知り合いのハンターの言葉に俺が簡単な計算をしながら呟くと他のハンターが訂正を入れてくる。


「…そんなに前なんだ?」

「南の戦場も交戦が始まった時期は変わらん。一月以上も攻められ続け、あそこまで押し込まれていたのだから」


俺の問いに知り合いのハンターは当時の状況を説明してくれた。


「…一月以上も騎士団不在ってキツ…よく粘れたもんだ…」

「そんな状況をお前さんはたったの一週間でひっくり返したんだ。大したものだよ、本当に」

「まあ相手が勝勢だと思って油断してくれてたからね。一瞬の隙を突いて流れを掴んだらそのまま一気に…って感じ」


逆に短期決戦で決められなかったら危なかったかも。と、俺は男に当時の事を思い返しながら話す。


「…今回も同じか」

「そう。『勝って兜の緒を締めよ』って言葉もあるぐらいだし」

「…なるほど、確かに『勝った』と思えば心に一瞬の油断や隙、慢心が生まれる…」

「ソレを戒めるための言葉か。きっと戦場で生まれたのだろうな」


知り合いのハンターが腕を組んで考えるように言うので俺がそう教えるように返すと、他のハンター達は言葉の意味を理解して納得するように言う。
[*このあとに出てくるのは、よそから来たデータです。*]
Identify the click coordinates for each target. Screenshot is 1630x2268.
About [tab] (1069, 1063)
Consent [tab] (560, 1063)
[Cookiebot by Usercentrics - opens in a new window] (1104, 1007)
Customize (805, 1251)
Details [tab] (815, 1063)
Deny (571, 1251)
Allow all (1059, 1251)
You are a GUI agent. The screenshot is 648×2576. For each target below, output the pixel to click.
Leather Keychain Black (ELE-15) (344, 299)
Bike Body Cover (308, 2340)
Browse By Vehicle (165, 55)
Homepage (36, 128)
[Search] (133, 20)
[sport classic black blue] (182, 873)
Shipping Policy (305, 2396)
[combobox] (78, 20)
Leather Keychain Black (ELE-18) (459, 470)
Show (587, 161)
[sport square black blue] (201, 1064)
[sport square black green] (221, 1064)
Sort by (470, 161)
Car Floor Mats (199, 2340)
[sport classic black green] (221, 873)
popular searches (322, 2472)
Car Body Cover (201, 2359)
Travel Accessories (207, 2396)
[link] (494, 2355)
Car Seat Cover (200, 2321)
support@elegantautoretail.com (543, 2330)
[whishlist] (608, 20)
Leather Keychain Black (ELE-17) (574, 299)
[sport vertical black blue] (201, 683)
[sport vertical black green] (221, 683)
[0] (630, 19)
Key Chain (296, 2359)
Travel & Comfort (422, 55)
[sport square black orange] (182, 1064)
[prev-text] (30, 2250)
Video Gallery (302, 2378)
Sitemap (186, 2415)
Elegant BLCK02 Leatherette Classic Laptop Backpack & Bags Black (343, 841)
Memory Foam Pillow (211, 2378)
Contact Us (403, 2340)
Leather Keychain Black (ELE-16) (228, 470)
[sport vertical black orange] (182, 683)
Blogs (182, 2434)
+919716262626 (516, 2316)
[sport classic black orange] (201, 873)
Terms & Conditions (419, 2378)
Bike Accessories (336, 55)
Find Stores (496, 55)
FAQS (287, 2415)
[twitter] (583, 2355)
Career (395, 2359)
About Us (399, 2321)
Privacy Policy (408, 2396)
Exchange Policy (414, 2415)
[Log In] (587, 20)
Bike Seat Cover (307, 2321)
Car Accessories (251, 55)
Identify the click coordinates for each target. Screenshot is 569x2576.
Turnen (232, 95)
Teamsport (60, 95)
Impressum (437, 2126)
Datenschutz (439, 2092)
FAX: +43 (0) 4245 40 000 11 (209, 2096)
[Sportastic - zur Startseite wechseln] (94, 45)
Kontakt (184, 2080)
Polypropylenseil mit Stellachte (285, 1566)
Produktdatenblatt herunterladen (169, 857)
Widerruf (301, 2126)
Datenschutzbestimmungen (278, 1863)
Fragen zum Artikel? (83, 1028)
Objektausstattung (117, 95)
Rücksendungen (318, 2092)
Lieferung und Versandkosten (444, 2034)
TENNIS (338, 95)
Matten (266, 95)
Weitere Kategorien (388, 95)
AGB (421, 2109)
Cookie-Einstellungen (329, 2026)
「…どこで知った言葉だっけ?…まあ多分ソレで合ってると思う」

「俺は今初めて聞いたな」

「僕も」

「同じく」

「…俺もだ。この国の言葉では無いかも知れん」

「じゃあもしかしたら文献とか本での知識だろうね。先人達の偉大なる知恵…か」


俺の思い出すような適当な発言に男が不思議そうに返すと他のハンター達も同意し、ハンターの一人が予想すると他のハンターの一人も賛同する。